Uno de los hitos más destacados de la semana fue el desfile de personajes literarios, actividad que logró convocar entusiasmo y creatividad en toda la comunidad escolar. En esta instancia, los estudiantes representaron a diversos personajes emblemáticos de la literatura, recreando sus características, vestimentas y estilos, lo que permitió dar vida a las historias de una manera visual y dinámica. Este ejercicio no solo implicó una comprensión profunda de los textos, sino también un proceso de interpretación y apropiación de los contenidos literarios.
El desfile se convirtió en un espacio de reconocimiento y valoración del trabajo individual y colectivo, donde cada participación reflejó dedicación y originalidad. A través de esta actividad, se evidenció cómo la literatura puede trascender el formato escrito y transformarse en una experiencia integral que involucra el cuerpo, la emoción y la creatividad.

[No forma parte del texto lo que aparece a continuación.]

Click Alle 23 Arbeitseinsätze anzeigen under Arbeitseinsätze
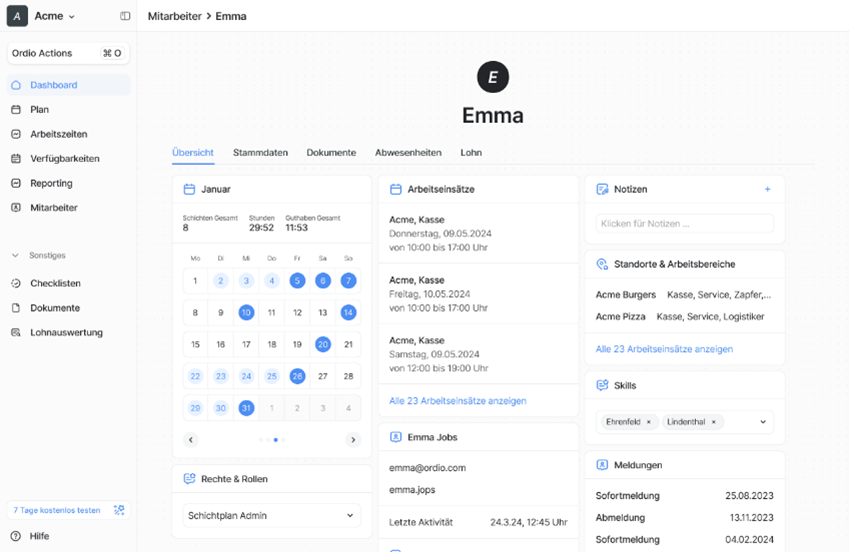Viewport: 849px width, 552px height. 457,401
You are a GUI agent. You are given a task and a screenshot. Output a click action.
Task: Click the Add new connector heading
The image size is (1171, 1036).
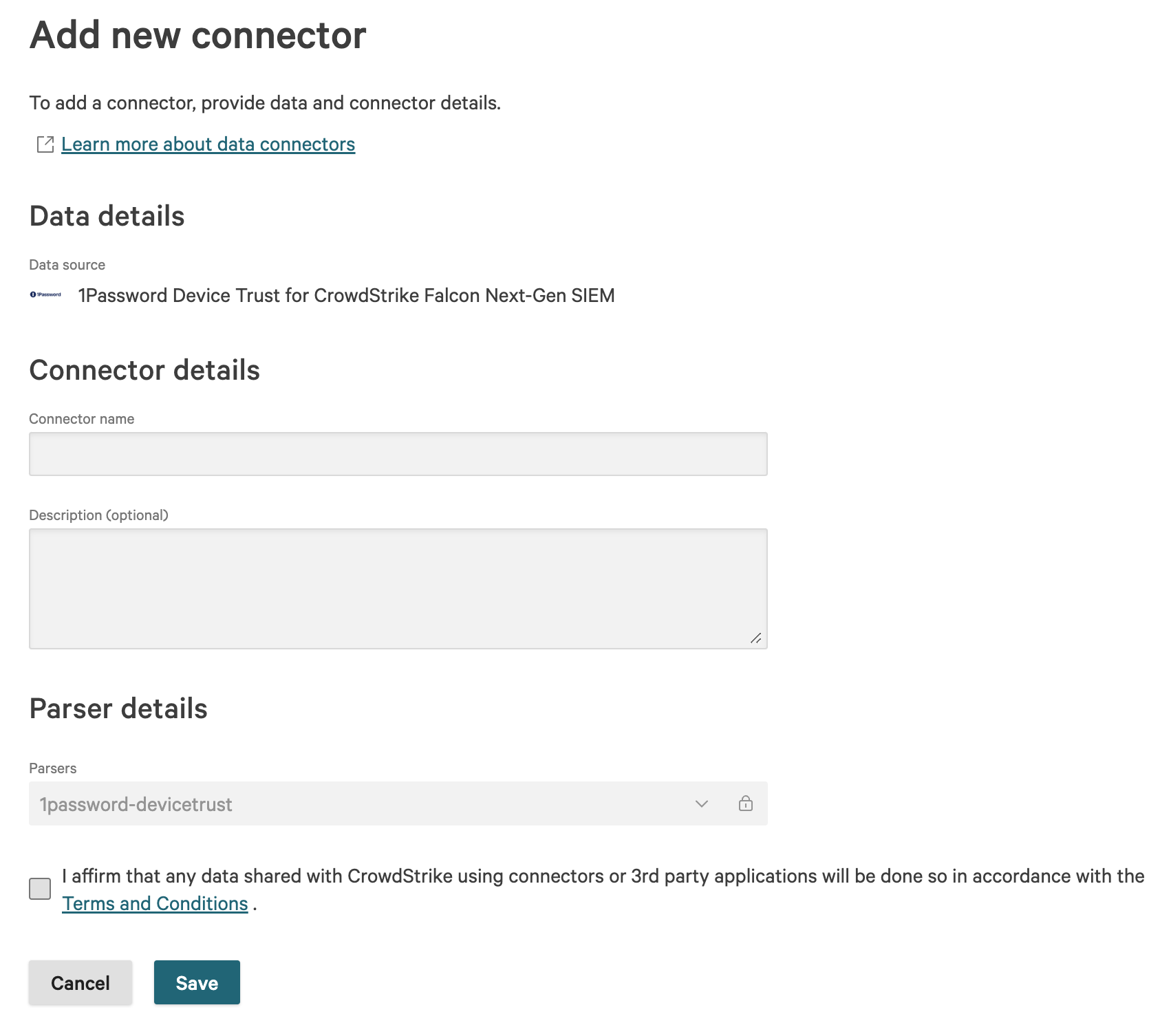click(198, 36)
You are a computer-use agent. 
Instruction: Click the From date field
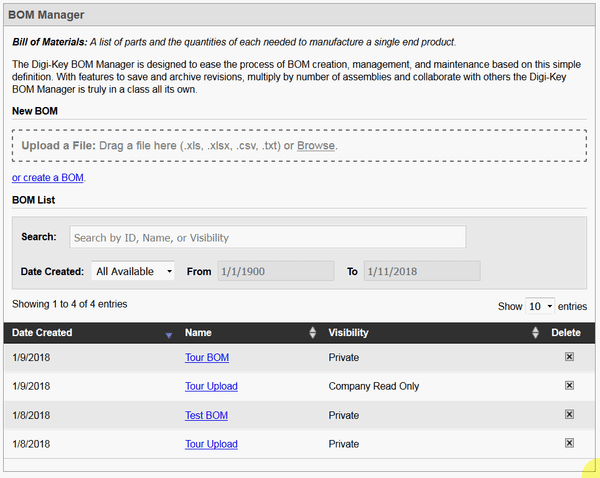[275, 271]
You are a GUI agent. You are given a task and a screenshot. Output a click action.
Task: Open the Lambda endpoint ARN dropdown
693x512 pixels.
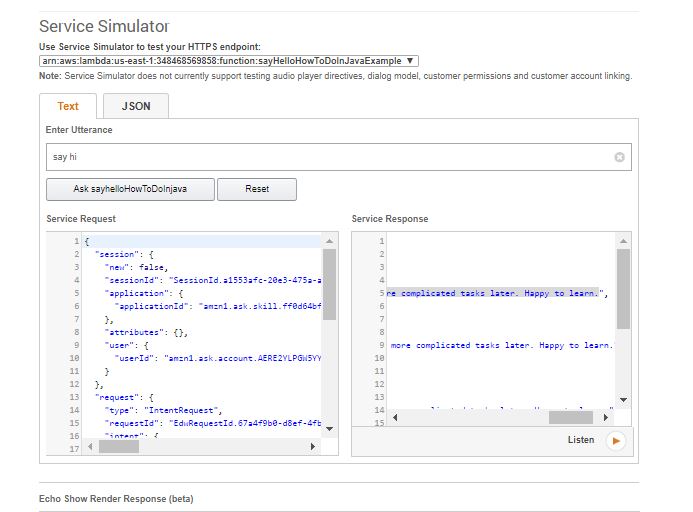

En términos generales, la Semana del Libro y el Derecho de Autor cumplió con su propósito de promover la lectura como una herramienta fundamental para el desarrollo personal y académico. Asimismo, permitió reforzar la importancia del respeto por la creación intelectual y el valor de las obras literarias como patrimonio cultural.
Esta experiencia deja como resultado una comunidad más conectada con la lectura y consciente del rol que cumple la literatura en la construcción de identidad, pensamiento y cultura. Sin duda, instancias como estas contribuyen a consolidar un entorno educativo más participativo, creativo y enriquecedor.